Led by Sen. Tina Smith (D-Minn.) and co-sponsored by 15 other senators, the legislation would repeal the provisions of the Comstock Act that could be used to ban the mailing of mifepristone and other drugs used in medication abortions, instruments and equipment used in abortions, and educational material related to sexual health.
Rep. Becca Balint (D-Vt.) introduced a companion bill in the House.
"The Comstock Act is a 150-year-old zombie law banning abortion that's long been relegated to the dustbin of history. But extremist Republicans and Trump judges have seized upon the idea of misusing Comstock to bypass Congress and strip women nationwide of their reproductive freedoms," Smith said in a statement.

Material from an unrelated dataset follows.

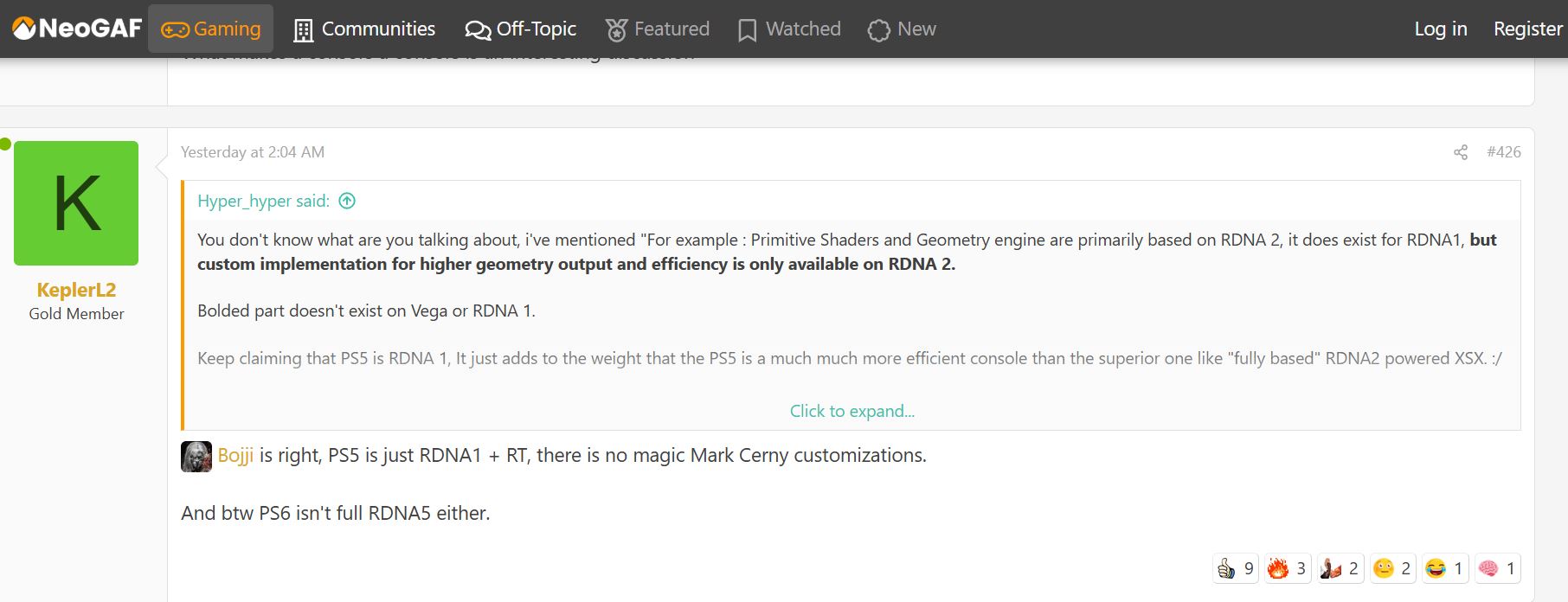
Task: Click the fire reaction icon
Action: pyautogui.click(x=1278, y=568)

The 151-year-old law explicitly prohibits the shipment of "every article or thing designed, adapted or intended for producing abortion."

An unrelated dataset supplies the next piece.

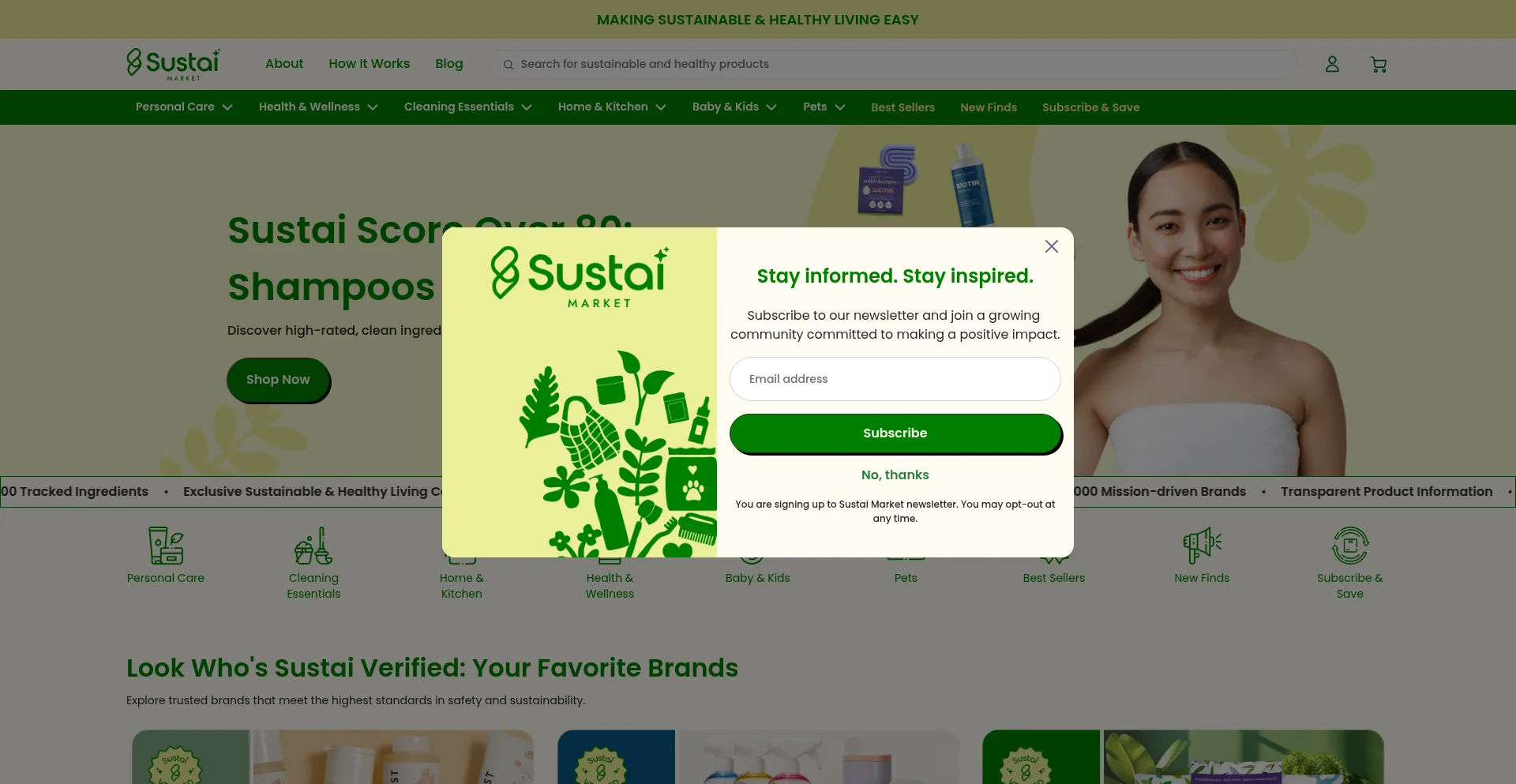
Task: Open the Best Sellers menu item
Action: [902, 107]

Now that the Supreme Court's landmark Roe v. Wade ruling has been overturned, anti-abortion activists see an opening.
These activists, working with former Trump administration officials, have been laying the groundwork for the next Republican administration to apply the Comstock Act to prevent the mailing of any abortion drugs and materials, effectively banning all abortions without needing Congress to act.
"Trump's allies have said that the 150-year-old Comstock Act gives Trump the authority to effectively ban medication abortion nationwide, even in states where abortion is currently legal," Morgan Mohr, the Biden campaign's senior adviser for reproductive rights, said in a recent memo to reporters.
It is unlikely a Comstock repeal bill would get very far in the current divided Congress, especially since Republicans in the Senate have blocked recent bills to protect access to contraception and in vitro fertilization. But Democrats are committed to elevating abortion as an election year issue.